*WHAT IS NEEDED*
Update the items starting with the line containing "Poirier Brides (31, 101)" and going on through the end of the items, replacing "Sluiten" with "Close" and leaving everything else unchanged.

Source data
*-*-*

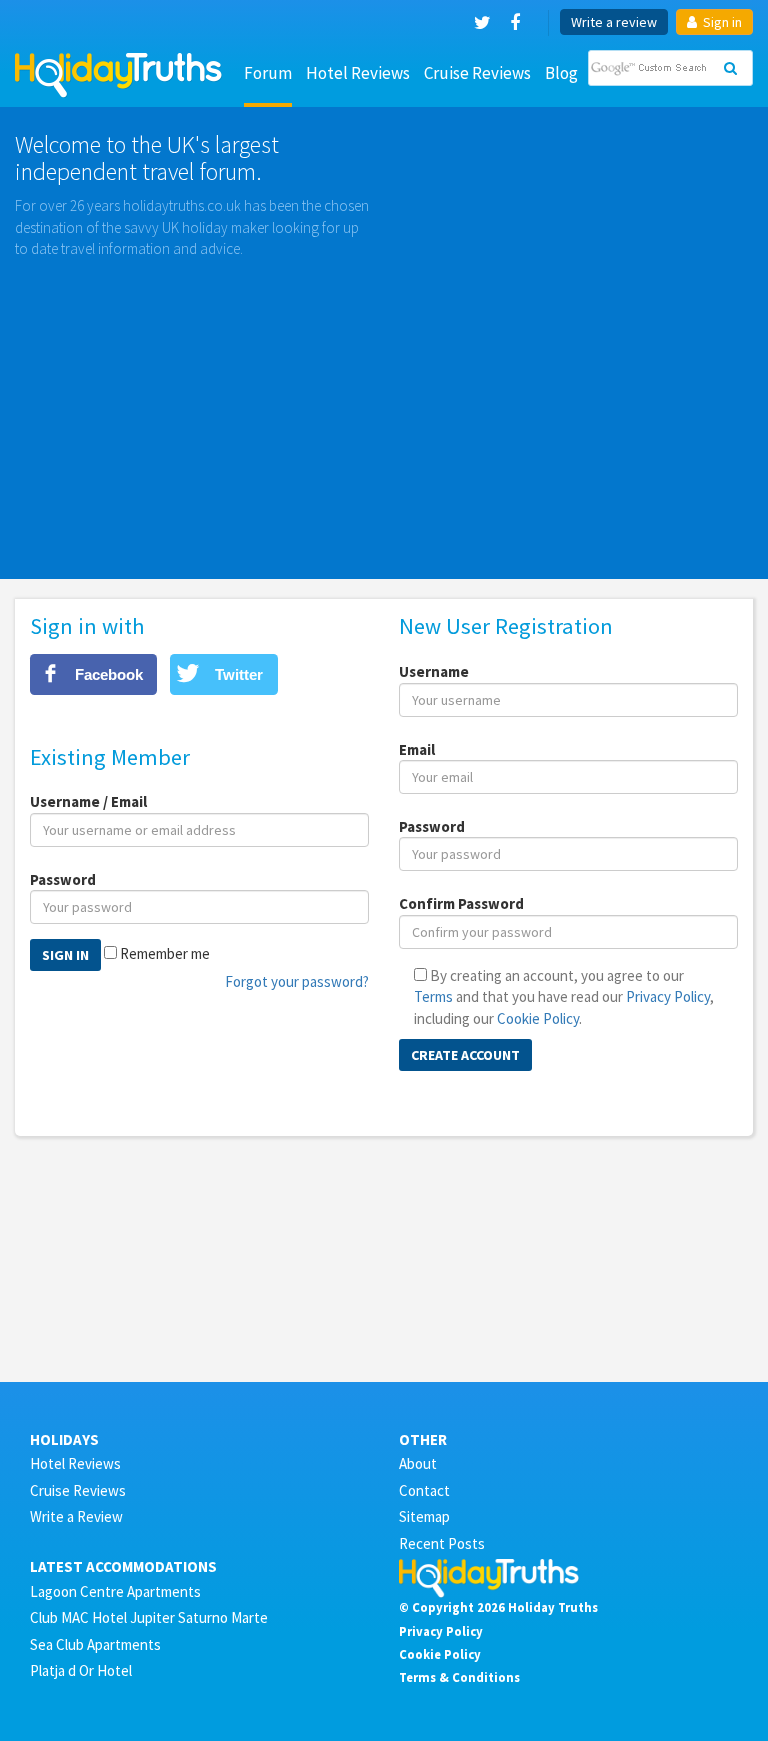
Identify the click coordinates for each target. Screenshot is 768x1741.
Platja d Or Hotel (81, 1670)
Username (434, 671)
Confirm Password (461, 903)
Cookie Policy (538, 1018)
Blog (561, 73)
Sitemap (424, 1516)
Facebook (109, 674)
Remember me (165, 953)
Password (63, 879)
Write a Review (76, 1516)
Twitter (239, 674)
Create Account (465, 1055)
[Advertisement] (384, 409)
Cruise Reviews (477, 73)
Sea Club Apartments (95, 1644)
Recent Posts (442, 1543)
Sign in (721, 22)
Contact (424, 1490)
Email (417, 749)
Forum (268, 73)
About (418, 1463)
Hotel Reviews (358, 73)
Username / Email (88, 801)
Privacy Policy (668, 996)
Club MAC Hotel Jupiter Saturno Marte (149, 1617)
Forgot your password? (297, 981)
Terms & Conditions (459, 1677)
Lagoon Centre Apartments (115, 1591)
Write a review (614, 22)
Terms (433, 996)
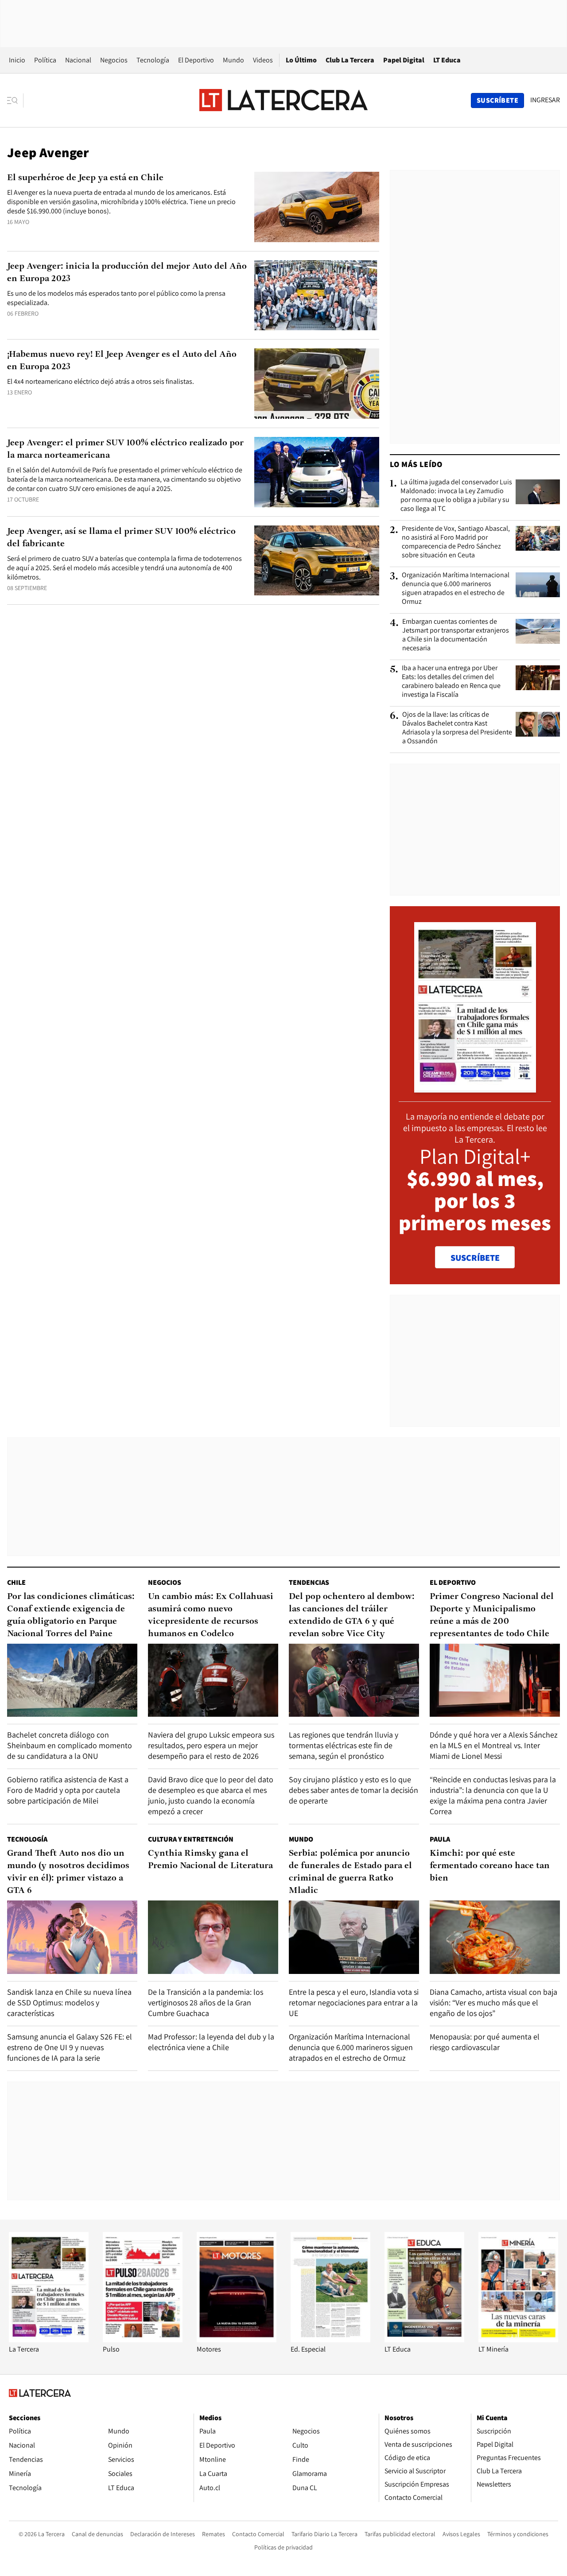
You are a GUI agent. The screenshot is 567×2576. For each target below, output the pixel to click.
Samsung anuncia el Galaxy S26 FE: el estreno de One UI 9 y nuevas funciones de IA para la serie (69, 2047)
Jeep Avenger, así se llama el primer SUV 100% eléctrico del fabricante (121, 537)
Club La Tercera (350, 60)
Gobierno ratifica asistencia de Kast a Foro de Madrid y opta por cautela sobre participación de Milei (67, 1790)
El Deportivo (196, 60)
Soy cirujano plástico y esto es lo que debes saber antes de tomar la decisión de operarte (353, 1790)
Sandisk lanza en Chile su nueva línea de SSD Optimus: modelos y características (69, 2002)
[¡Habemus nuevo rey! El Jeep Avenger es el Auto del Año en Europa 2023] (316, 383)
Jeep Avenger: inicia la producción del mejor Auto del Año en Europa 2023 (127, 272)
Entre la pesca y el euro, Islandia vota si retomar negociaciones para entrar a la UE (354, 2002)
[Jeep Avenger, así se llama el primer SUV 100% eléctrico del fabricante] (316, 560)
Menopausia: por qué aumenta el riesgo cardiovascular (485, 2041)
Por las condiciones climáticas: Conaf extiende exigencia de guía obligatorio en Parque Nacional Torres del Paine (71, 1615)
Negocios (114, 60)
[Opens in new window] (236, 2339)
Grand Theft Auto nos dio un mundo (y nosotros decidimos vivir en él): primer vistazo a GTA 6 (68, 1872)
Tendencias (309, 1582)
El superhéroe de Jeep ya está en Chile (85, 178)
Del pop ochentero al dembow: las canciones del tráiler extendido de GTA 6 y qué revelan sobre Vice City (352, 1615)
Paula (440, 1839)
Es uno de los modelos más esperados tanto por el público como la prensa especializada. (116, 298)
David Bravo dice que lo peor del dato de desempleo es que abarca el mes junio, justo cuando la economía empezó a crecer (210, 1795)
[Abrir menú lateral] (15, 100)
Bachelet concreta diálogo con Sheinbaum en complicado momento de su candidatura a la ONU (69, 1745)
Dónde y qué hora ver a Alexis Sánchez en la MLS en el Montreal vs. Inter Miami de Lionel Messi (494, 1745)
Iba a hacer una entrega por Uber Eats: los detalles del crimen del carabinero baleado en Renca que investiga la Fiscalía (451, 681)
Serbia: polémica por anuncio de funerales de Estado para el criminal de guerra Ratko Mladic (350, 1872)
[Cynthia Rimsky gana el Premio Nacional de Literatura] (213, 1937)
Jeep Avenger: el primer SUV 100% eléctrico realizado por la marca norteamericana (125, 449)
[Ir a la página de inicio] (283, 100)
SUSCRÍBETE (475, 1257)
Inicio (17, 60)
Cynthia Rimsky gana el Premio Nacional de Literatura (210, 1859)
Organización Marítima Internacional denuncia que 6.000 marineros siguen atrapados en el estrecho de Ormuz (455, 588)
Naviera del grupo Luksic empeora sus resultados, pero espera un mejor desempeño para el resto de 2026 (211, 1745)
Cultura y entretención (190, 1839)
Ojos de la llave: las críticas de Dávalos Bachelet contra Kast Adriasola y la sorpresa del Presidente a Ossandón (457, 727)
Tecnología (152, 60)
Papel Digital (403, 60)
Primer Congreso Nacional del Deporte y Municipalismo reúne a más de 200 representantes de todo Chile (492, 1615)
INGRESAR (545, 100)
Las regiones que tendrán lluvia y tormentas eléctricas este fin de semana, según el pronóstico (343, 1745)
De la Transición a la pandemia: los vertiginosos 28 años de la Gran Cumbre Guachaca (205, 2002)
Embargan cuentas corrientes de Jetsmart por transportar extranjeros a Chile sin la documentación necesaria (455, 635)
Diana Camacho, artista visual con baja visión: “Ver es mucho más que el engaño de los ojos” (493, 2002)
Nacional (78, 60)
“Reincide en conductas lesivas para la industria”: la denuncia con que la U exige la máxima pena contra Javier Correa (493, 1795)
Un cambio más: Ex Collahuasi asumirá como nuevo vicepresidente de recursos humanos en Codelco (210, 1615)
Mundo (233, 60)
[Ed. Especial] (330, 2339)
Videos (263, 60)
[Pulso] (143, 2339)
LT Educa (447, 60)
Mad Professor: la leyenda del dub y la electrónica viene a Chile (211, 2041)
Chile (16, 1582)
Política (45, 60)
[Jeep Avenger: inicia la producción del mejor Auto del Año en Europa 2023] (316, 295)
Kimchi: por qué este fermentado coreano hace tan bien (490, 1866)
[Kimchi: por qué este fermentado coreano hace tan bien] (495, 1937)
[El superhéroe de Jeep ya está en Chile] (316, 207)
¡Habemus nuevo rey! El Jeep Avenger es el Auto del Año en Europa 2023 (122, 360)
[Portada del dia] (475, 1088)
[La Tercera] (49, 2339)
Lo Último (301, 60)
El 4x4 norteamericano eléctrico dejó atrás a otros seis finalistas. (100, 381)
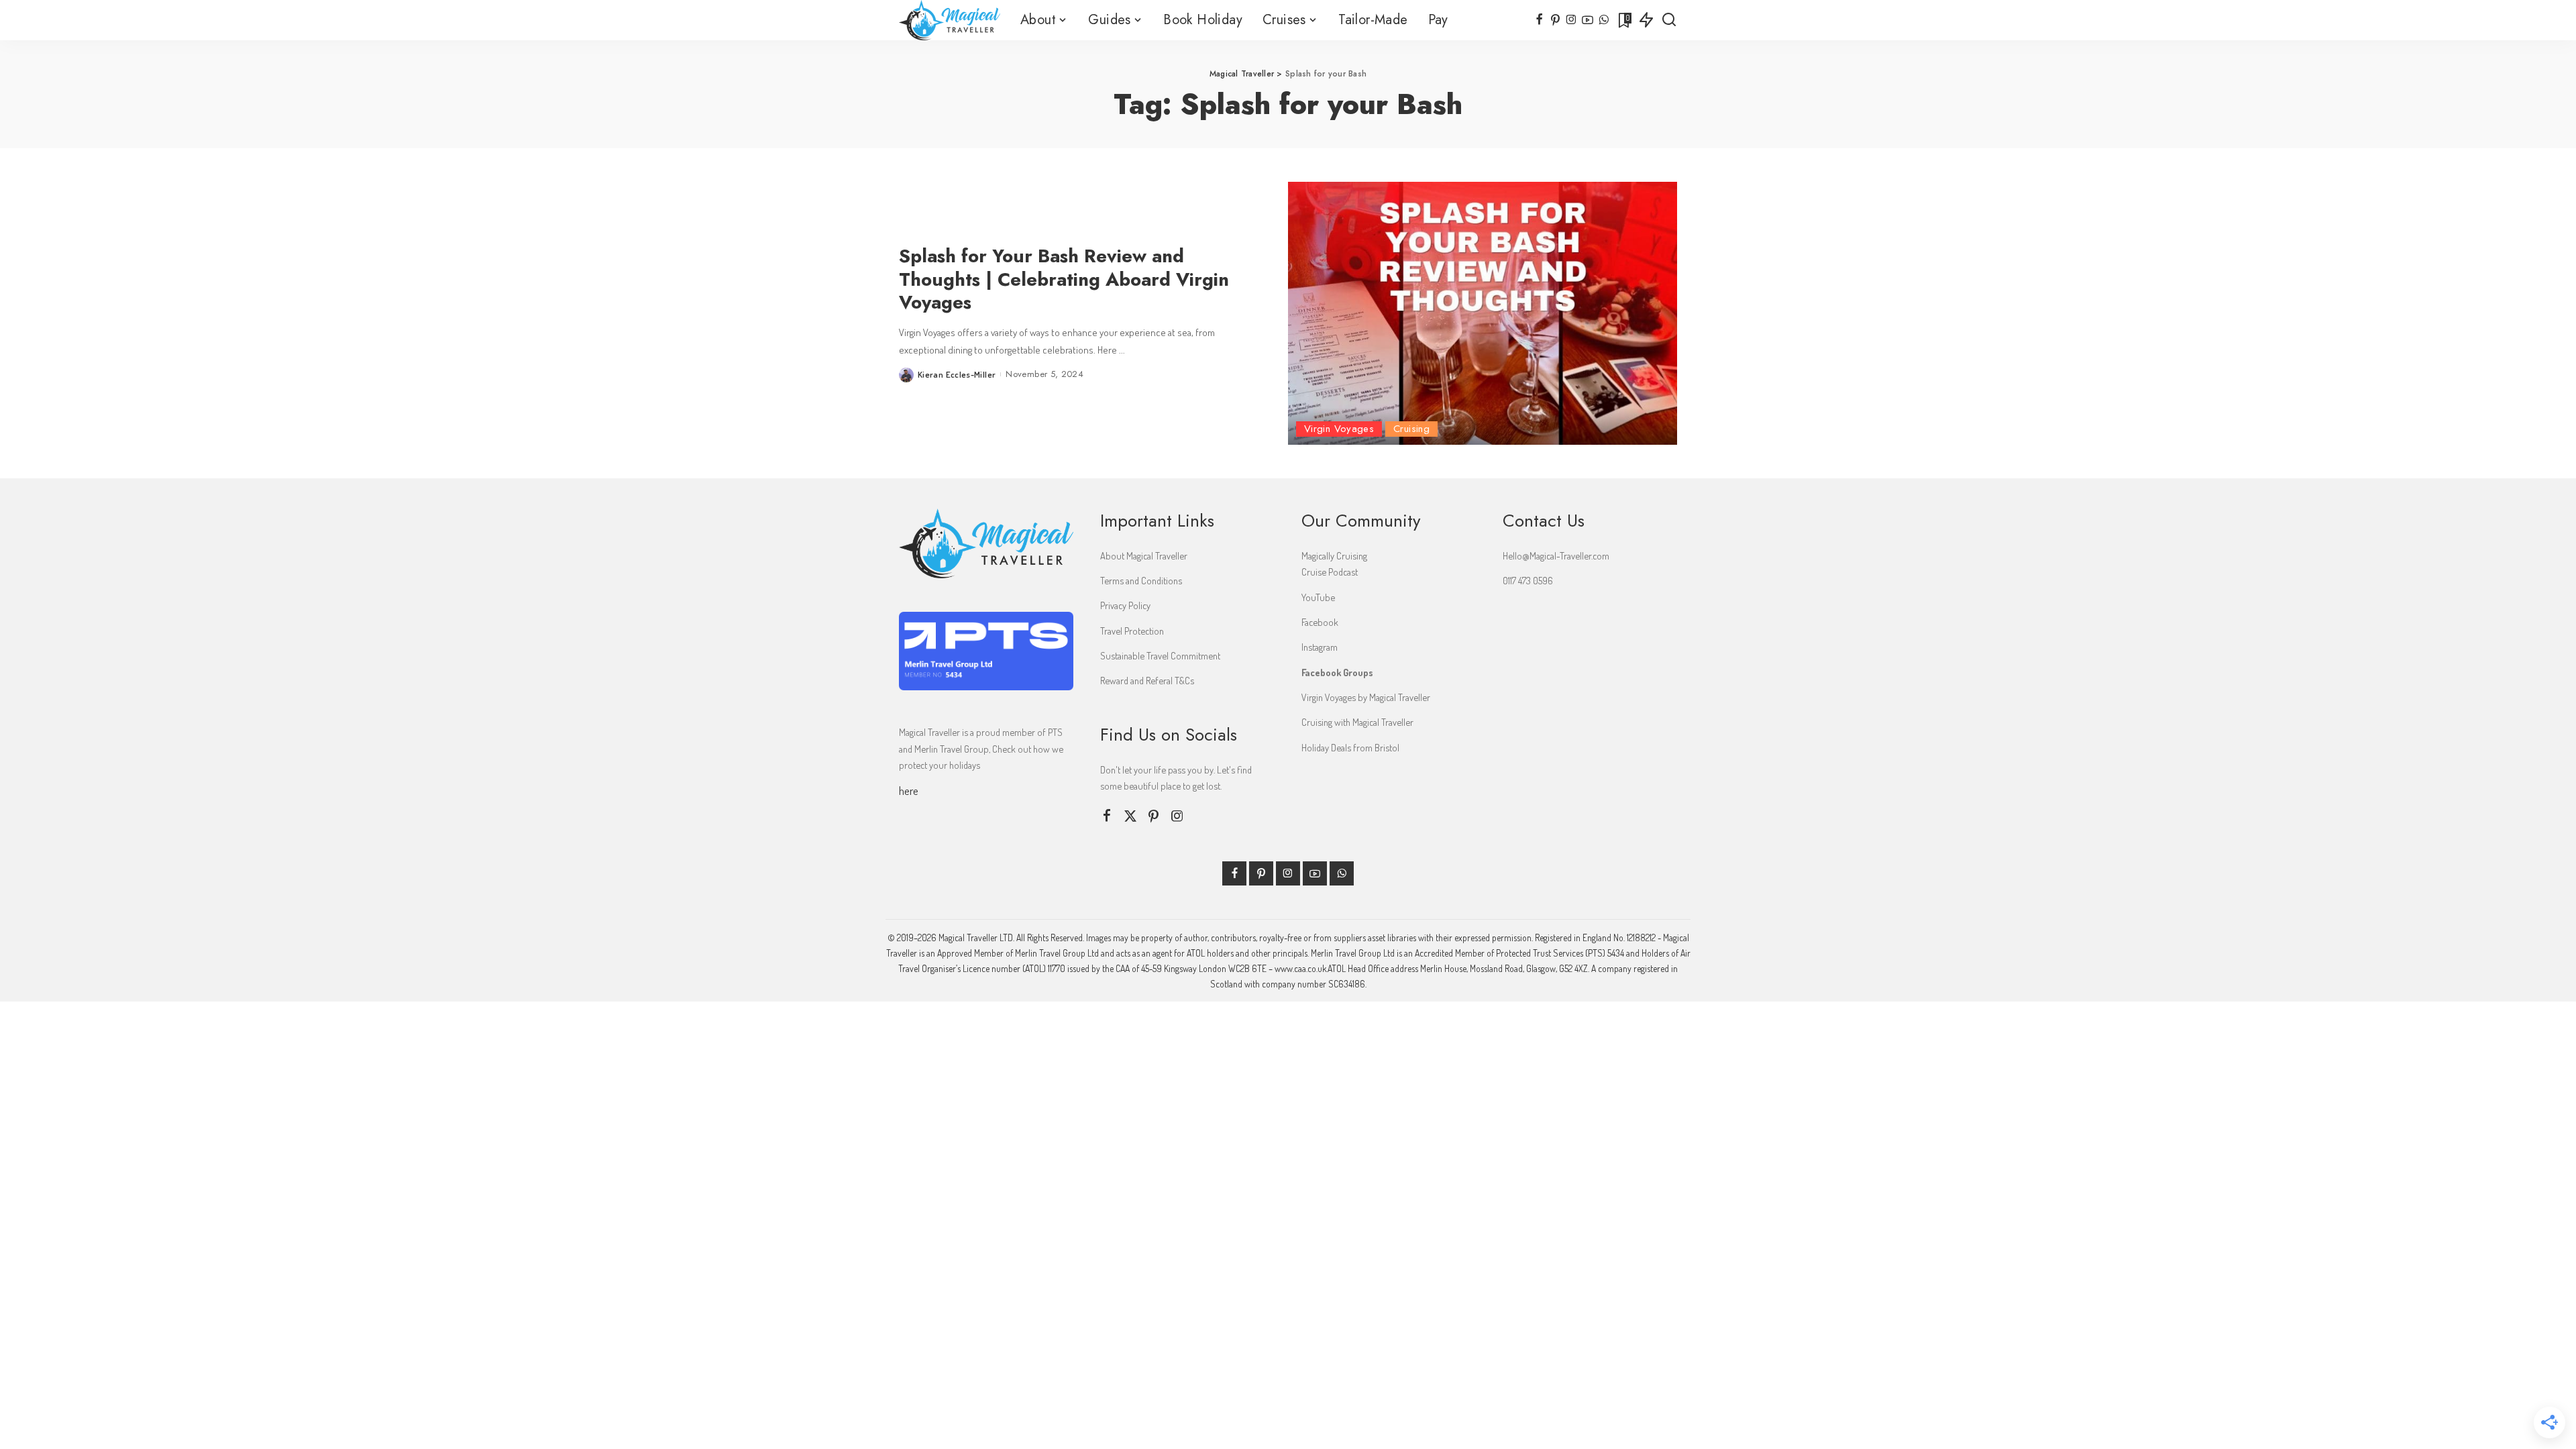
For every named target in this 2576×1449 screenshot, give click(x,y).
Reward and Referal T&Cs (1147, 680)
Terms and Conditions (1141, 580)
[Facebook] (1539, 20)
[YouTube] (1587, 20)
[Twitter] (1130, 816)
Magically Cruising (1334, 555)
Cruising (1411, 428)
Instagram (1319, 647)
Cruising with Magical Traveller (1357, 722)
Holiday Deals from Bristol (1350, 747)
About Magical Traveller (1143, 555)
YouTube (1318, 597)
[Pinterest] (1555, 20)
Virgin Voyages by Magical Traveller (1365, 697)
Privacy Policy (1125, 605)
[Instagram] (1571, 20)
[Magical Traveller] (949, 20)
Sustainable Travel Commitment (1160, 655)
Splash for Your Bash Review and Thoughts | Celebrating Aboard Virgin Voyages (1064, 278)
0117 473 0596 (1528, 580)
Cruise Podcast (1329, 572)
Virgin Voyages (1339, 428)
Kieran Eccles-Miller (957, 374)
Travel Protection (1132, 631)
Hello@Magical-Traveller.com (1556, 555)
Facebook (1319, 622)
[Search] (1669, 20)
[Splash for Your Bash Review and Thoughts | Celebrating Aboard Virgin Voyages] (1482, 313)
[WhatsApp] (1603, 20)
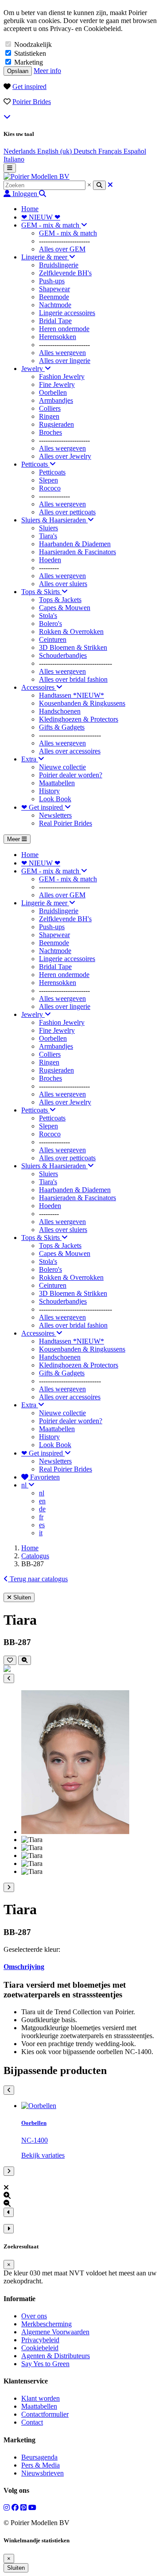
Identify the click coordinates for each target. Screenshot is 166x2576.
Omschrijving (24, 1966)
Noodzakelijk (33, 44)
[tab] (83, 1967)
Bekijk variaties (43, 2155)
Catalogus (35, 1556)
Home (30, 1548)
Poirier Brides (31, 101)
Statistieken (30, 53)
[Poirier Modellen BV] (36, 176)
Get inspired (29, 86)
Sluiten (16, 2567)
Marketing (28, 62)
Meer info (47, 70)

*-*-*

*CORRECT RESPONSE*
Poirier Brides (31, 101)
Statistieken (30, 53)
[Poirier Modellen BV] (36, 176)
Get inspired (29, 86)
Close (16, 2567)
Marketing (28, 62)
Meer info (47, 70)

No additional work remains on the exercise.